Vol. 9, No. 3, October 2008, 201–218
Identity development and cultural production in the Chinese diaspora to the
United States, 1850–2004: new perspectives
David Pendery*
Department of English, National Chengchi University, Taipei, Taiwan
Diaspora studies have grown in importance in the modern world as world travel and relocation have become more feasible; as the numbers of persecuted peoples and those seeking exile or new beginnings in new lands has increased; as globalization has created new classes of diaspora movement based on economic motivations; and as technology and modern communication has linked people worldwide and made virtual diasporas and identities readily possible. In the present time, the concept of the diaspora has become the most relevant and usefully adaptable way to view global cultural interaction and human situational practices. This paper examines change and development in
Chinese diaspora populations in the US, which have encountered the entire range of diaspora experience, old and new, from 1850 to the present day.
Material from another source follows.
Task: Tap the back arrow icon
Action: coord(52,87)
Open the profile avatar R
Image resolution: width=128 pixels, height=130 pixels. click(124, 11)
The aim is threefold: (1) comparatively to sketch new ideas in diaspora studies, add to them where possible, and employ them in an analysis of individual and community identity construction in the
Chinese diaspora, while comparing and contrasting these experiences with those of the
Jewish and black diasporas; (2) to present a four-stage model of diasporic literary production and attendant personal and community identity construction, through which varied examples of Chinese American writing will be examined; and (3) within this model, to give extended attention to Chinese American writer Maxine Hong
Kingston’s China Men (1980), a pivotal text defining and describing Chinese American diaspora identity and experience in the US. The paper concludes with a look forward, and thoughts about possible new conditions modifying ‘new diasporas’.